1. The Futility of Inflationary Policies

Mises ignores the fact that newly created money can be spent not only on goods and services, but also on financial assets. This is the proverbial fly in the ointment of the inflationary argument. It is also a subtle one, so much so that the government as the would-be perpetrator of inflation often falls victim to it. It may think that it is promoting inflation while, in fact, it acts as quartermaster for deflation.

By restricting the circulation of gold money or by other means, the government can make financial speculation more attractive. In doing so it wants to reduce the amount of money available for buying goods and services. This strategy of the government and its pseudo-economists consists precisely in channeling enough of the newly created money into speculative ventures so that the untoward consequences of price and wage rises will not occur, or they will occur later, so that the causality relation is obscured.

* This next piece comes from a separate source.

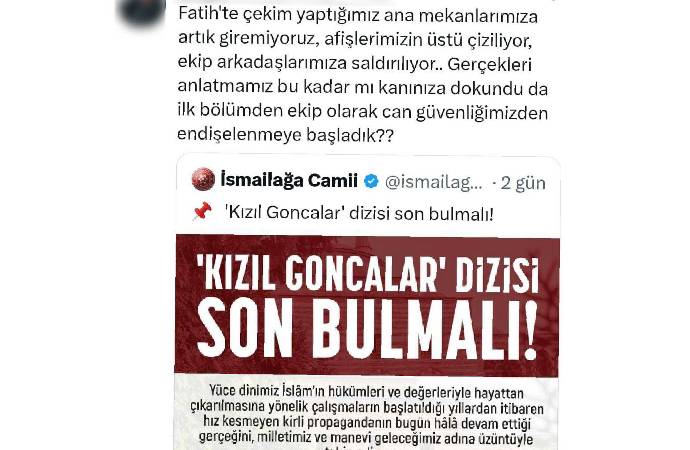Click image line 'gerçeğini, milletimiz ve manevi geleceğimiz'
This screenshot has height=450, width=690.
tap(366, 438)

The paramount example is bond speculation. Of course, under the gold standard there is no bond speculation because the variation in the bond price (or, equivalently, in the rate of interest) is minuscule making the opportunity to earn speculative profits negligible. Unless… unless… the central bank makes profits risk free as a bait to speculators by inappropriate monetary and fiscal measures. This is exactly what happened in the early 1920’s when the policy of open market operations, so called, of the Fed were first introduced quite illegally, we might add (the policy was legalized retroactively in 1935).

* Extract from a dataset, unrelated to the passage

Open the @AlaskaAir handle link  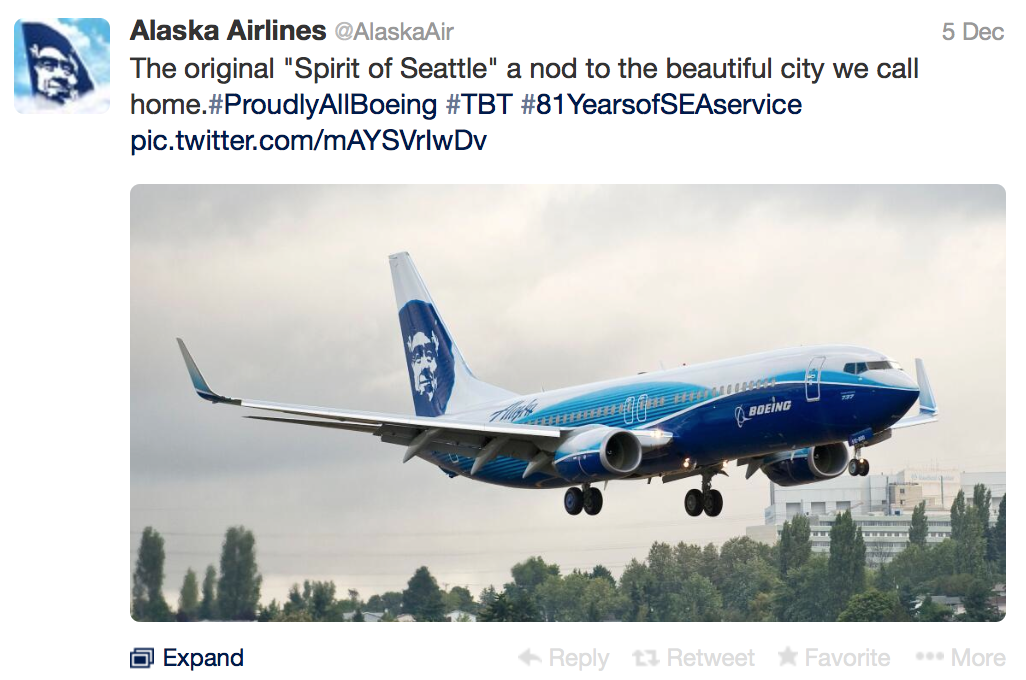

* This article is in response to Dr. Joseph Salerno’s remarks made in the interview with Anthony Wile of the Daily Bell, July 3, 2011

As the Fed was originally constituted, it was only enabled to be a passive partner in business. Limited by its charter the Federal Reserve Act of 1913, it could enter (or decline to enter) business initiated by others, but it could not initiate business on its own. It could post its rediscount rate, but member banks had step forward to request rediscounting real bills from their portfolio. In and of itself rediscounting was not inflationary as a way to create new money. The new purchasing power so created was backed, dollar for dollar, by salable merchandise arising in production, and it was to be extinguished when the merchandise was sold to the ultimate consumer at the time the bill matured.

This was not the case, however, when the Fed assumed an active role and started purchasing government bonds in the open market at its own initiative in contravention of the Federal Reserve Act of 1913. The monetary base was enlarged. This provided a direct incentive for member banks to make loans regardless whether or not new merchandise was simultaneously emerging in production. Using standard Quantity Theory of Money (QTM) reasoning the Fed and everybody else assumed that the effect would be inflationary. Hooray, a subtle and potent new way of inflating the money supply has been invented! The economy can now be micromanaged at will! There was jubilation in the inflationist camp.

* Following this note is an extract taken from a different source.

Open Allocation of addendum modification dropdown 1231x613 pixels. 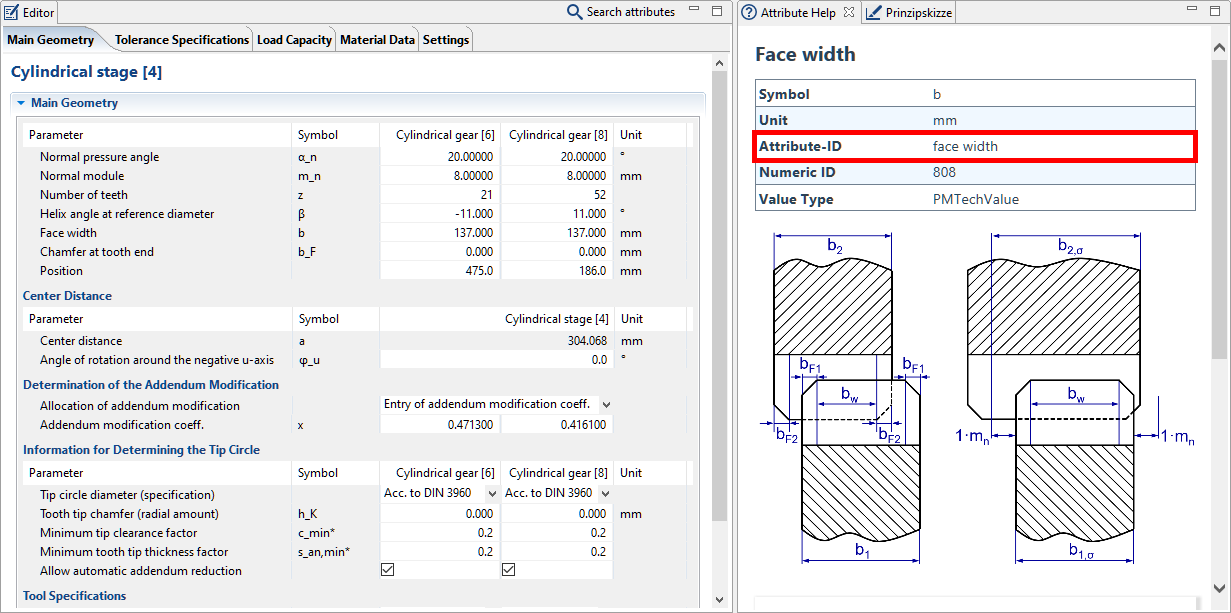point(605,405)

The jubilation was premature. The policy of open market operation as an instrument of inflation was an enormous blunder. QTM was inoperative: bond speculators overrode it. They knew when the Fed had to go to the open market to relieve ‘natures urge’ (to purchase its next quota of government bonds). Speculators could make risk-free profits by pre-empting the Fed in buying the bonds first. The ‘tool’ of baiting speculators with risk free profits backfired badly, if only for the reason that speculators were a much smarter lot than central bank agents facing them in the bond pit. They risked their own capital while losses made by central bank agents were covered from public funds. The game plan was upset. What was supposed to be inflation ended up as deflation. Here are the details.

In an unhampered market risk-free profits that may occur from time to time are ephemeral and therefore inconsequential. Hawk-eyed speculators immediately take advantage of them with the result that any further opportunity to make risk-free profits is eliminated on the spot. This is no longer true if the opportunity to make risk-free profit is not an infrequent aberration but the consequence of deliberate and well-advertised official policy as it is in the case of the policy of open market operations. When the central bank relies on open market purchases of government bonds in order to augment the monetary base on a regular, ongoing basis, then speculators can anticipate and pre-empt it. This policy, whole-heartedly supported by Keynesian/Friedmanite economics, is the most ill-conceived monetary policy ever concocted for the purpose of increasing the stock of money. The Federal Reserve Act of 1913, for excellent reasons, disallowed such a policy and imposed stiff and progressive penalties for non-compliance on the Federal Reserve banks if their balance sheet showed that government bonds had been used to cover Federal Reserve note or deposit liabilities. At first the Fed used open market operations illegally. It could get away with it because of the connivance of the Treasury in ‘forgetting’ to collect the penalty. The conspiracy created a fait accompli and, in the end, Congress was forced to legalize the corrosive practice retroactively in 1935 when it amended the Federal Reserve Act.

The newly invented monetary policy of open market operations is responsible for much of the deflationary damage inflicted on the world economy during the Great Depression of the 1930’s. It started an avalanche of falling interest rates that soon went out of control. Falling interest rates destroy capital as they increase the burden of debt contracted earlier at higher rates. Perfectly sound businesses fail if their debt burden, through no fault of theirs, exceeds the profitability of deployed capital. The whole process was most insidious. Entrepreneurs did not know what hit them. From one day to the next they found themselves uncompetitive as competitors financed their business at lower rates. They had to lay off their employees. They went bankrupt in droves. Wanton destruction of capital was the main cause of deflation and the Great Depression in the 1930’s.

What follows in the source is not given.